One possible mechanism for the myocardial protection provided by hypothermia involves diminished metabolic demand on the ischemic myocardium. Previous animal studies have shown that hypothermia increases myocardial adenosine triphosphate preservation during both ischemia and reperfusion (26). From the fact that a significant reduction in infarct size was seen only in study 1, the reduction in metabolic demand within the ischemic myocardium may be one of the major mechanisms of the cardioprotection provided by hypothermia. Using an isolated rat liver model of ischemia and reperfusion, Zar et al. (27) showed that hypothermic-perfusion reduced the formation of reactive oxygen species as well as post-ischemic vascular resistance compared with findings for normothermic-perfusion. It is further known that oxidative stress plays an important role in the deterioration of cardiac function (28), and that excessive stress induces tissue necrosis. Moreover, a previous study has shown that antioxidant vitamin C restores coronary microcirculatory function (29). The findings of only our study, therefore, do not clearly rule out the possibility that the reduction in 8-iso-PGF2
may be a result rather than mechanisms. It was demonstrated, however, that isoprostans themselves possess biological activities such as vasoconstriction (30), and free radicals are thought to mediate reperfusion injury. These facts may support the hypothesis that the cardioprotective effect of hypothermia is, in part, due to reduced oxidative stress.
Study limitations. In this study, the duration of coronary occlusion was 60 min, which is unrealistic for acute human MI. Because pigs tend to be much more frail than humans when it comes to ischemia, nearly all cells in the ischemic area in pigs hearts become necrosed after only 75 min of coronary occlusion (31). We, therefore, reduced the occlusion time to avoid death from heart failure and arrhythmia. In humans, however, the myocardial necrosis generally develops more slowly due to the greater collateral blood flow. Hypothermia may thus be beneficial for humans even when initiated later in the ischemic period. As for clinical application, a tool for monitoring the temperature, such as a thermo wire, would be helpful to keep the myocardial temperature within therapeutic levels.

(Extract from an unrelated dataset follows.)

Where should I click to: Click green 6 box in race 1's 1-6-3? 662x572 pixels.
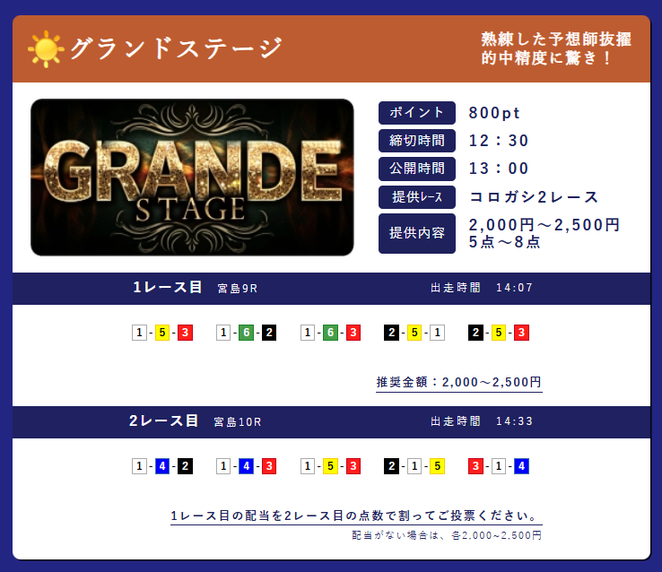[330, 333]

On the basis of our preliminary findings, we believe that further experimental and clinical trials are warranted to determine whether adjunctive hypothermia therapy can limit infarct size during reperfusion therapy for MI.
Conclusions. We successfully achieved catheter-based regional hypothermia within the ischemic myocardium. This method preserved CFR and attenuated oxidative stress, which may be beneficial for the recovery of cardiac function in acute MI. We speculate that transcoronary myocardial hypothermia may be an effective therapy, especially for patients with acute MI who are susceptible to ischemia-reperfusion injury.